The love affair with the big matrix of bits is slowly fading as developers are realizing that not everything fits into a simple table. And because developers are smart and obsessive about finding solutions for every need, they’ve started creating new and better places to store the information. The last few years have brought an explosion in other mechanisms for squirreling away our data.

Are these wonderful new options still databases? Does the data have to fit into some big matrix to be a database? Some like to use the word “data store” to differentiate the modern mechanisms because the word “database” is too tightly linked in our minds to the old tabular structure. We’ll leave that up to the philosophers. Data goes in and answers come out.

Here are eight ways that the database is being reinvented in new shapes and forms.

GPU Computing

Once upon a time, video cards were built to draw elaborate scenes for kids’ games, but now the so-called graphics processing units are doing plenty of non-graphical processing. Searching through data is just one of the best non-graphical operations for them to tackle. And why not? Plowing through endless piles of data looking for a match is an inherently parallel operation made up of lots of rudimentary jobs (testing equality) repeated millions of times. So it is pretty simple to turn the job over to the thousands of processors in the GPU.

The biggest wins aren’t in answering each query (which are obviously many times faster) but in the preparation work, because there is little need for preprocessing. Many databases save time by maintaining an index, which is effectively a precomputed result of every possible search.

If this index is corrupted or destroyed, rebuilding it can take hours, days, or maybe even months. If the data can fit inside a GPU’s memory, though, you can usually get by without the index. If the data is changing quickly and most of the index is never used, then skipping the preprocessing can be quite effective.

Non-volatile memory (NVRAM)

Programmers who cut their teeth 50 years ago had it easy. They didn’t have to juggle data between the RAM and the disk with elaborate protocols for ensuring consistency. That’s because the memory back then was iron core and wasn’t erased when the power was turned off. Those good times may be back again soon because chip manufacturers are talking about replacing RAM with NVRAM or non-volatile memory.

This is a big game changer for database programmers because one of their biggest challenges (and even their greatest reason for living) is disappearing. Some suggest that the databases can get much faster because the transaction semantics can be simpler. Others float the idea of building the recovery log after the data is written to the media, not before.

No one knows how the dust will settle. Will people still use a database at all if they don’t need a permanent record? Or will the searching and indexing keep them coming back? All of the algorithms and all of the architectures are up for rethinking. We’ll know the best way to use NVRAM in a decade or so.

Scale-out SQL

When the NoSQL movement began, one of the big features was the ability to spread your data storage across multiple nodes. NoSQL databases like Cassandra and MongoDB made it seem like getting all of the nice features of large-scale storage meant abandoning the comfortable world of SQL.

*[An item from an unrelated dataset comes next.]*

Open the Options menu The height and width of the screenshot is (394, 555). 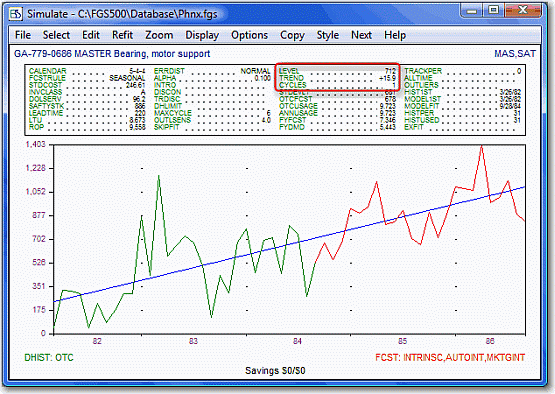(x=250, y=35)
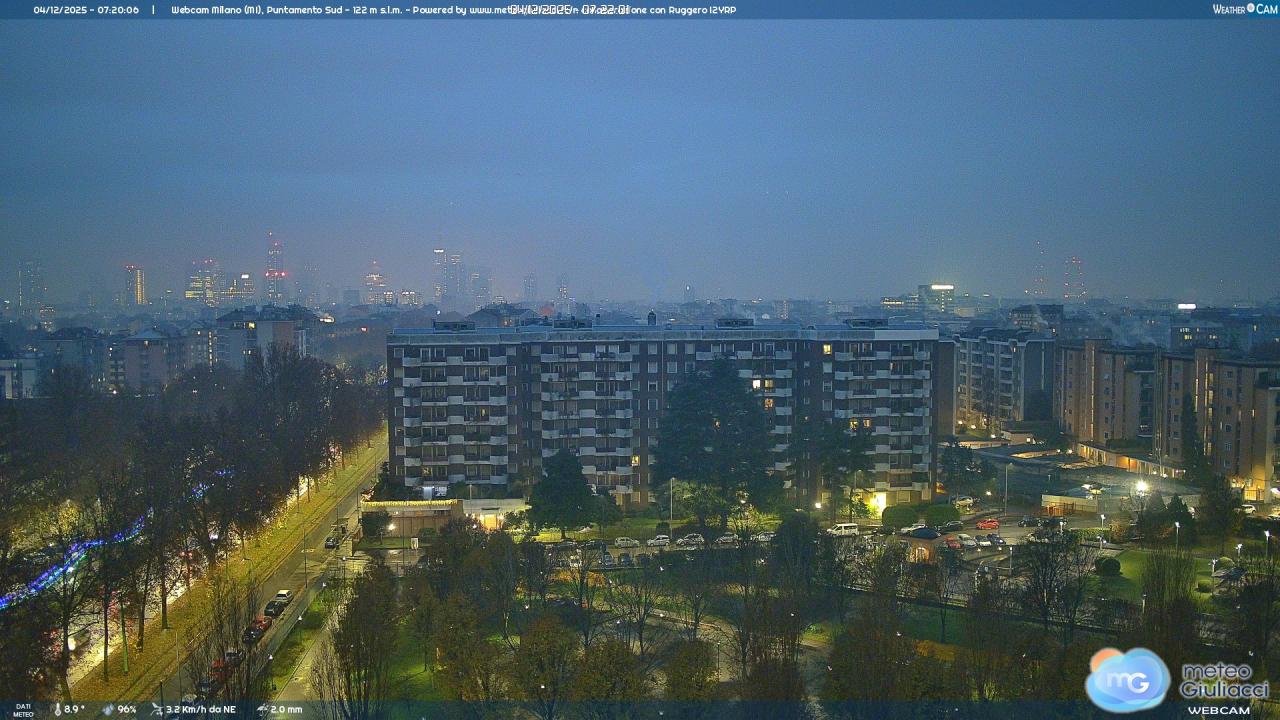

In reality, there doesn’t need to be a tradeoff. While the earliest experiments in large-scale databases were easier to create because they left behind all of the SQL baggage, there’s no reason why SQL can’t work well across multiple machines running at huge scale. Indeed, companies like Oracle have been doing it for years.

The newest large-scale databases let you use all of your SQL knowledge and convenience with a set of data spread out across a big cluster. CockroachDB, for instance, offers a standard SQL query engine that accesses data replicated in multiple nodes, all with ACID guarantees. Yes, you’ll pay for some of this belt-and-suspender support for data consistency, but perhaps less than you expected.

If guaranteed consistency is important to your work, start by checking out stacks like CockroachDB, Google Cloud Spanner, Clustrix, Azure SQL, and NuoDB.

Geospatial Databases

Traditional databases are built for one-dimensional data sets, not the two dimensional coordinates from geography. You can fake it and use a standard database to accomplish basic tasks with geographic coordinates. If you stick latitude and longitude in separate columns, it’s not hard to search for rows that fall within a box defined by a range of latitudes and longitudes. But once you want to go beyond this basic box, standard SQL queries just don’t cut it.

Geospatial databases add a few extra functions that make searching, sorting, and intersecting much easier in two-dimensional space. Spatial indices, for instance, usually work by adding a grid on top of the coordinate space to make it much faster to search for rows that are adjacent in two-dimensional and three-dimensional worlds.

These indices make it possible to write queries with operations like “contain,” “overlap,” and even “touch” with sets that are defined by polygons. All of this makes reasoning about the real world that much more efficient.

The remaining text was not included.